__WHAT YOU WILL DO__.
Set down, exactly as written, every line from the one containing "[Close] (1000, 1313)" through the end of the listing.

---- GIVEN INFORMATION

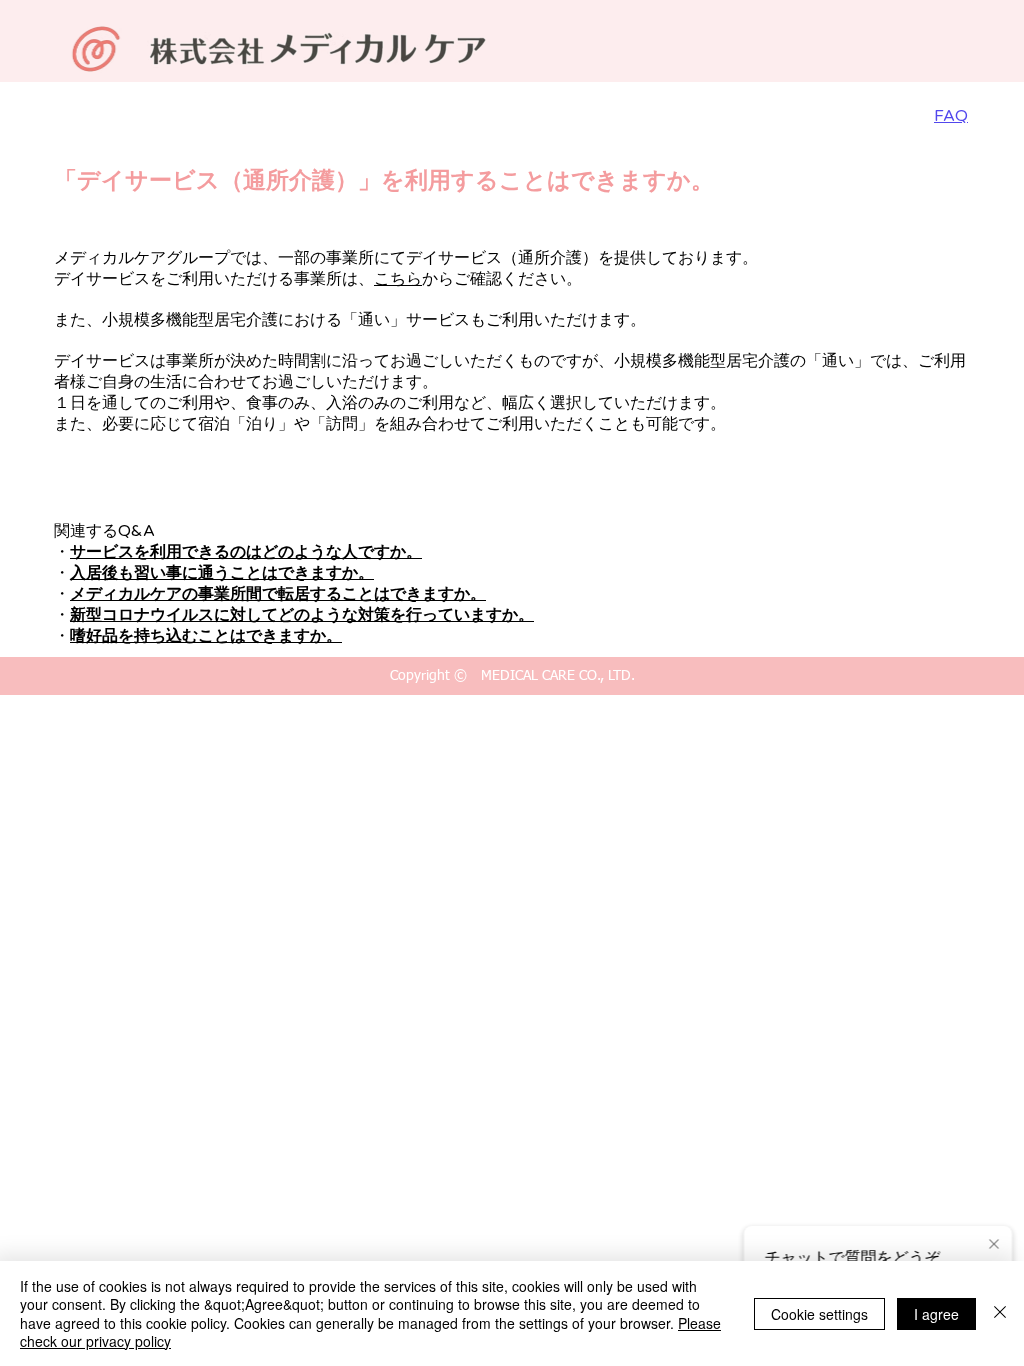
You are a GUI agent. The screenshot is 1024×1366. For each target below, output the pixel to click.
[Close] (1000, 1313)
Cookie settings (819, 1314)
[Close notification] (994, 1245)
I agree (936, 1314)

--------

__RESPONSE TO THE EXERCISE__.
[Close] (1000, 1313)
Cookie settings (819, 1314)
[Close notification] (994, 1245)
I agree (936, 1314)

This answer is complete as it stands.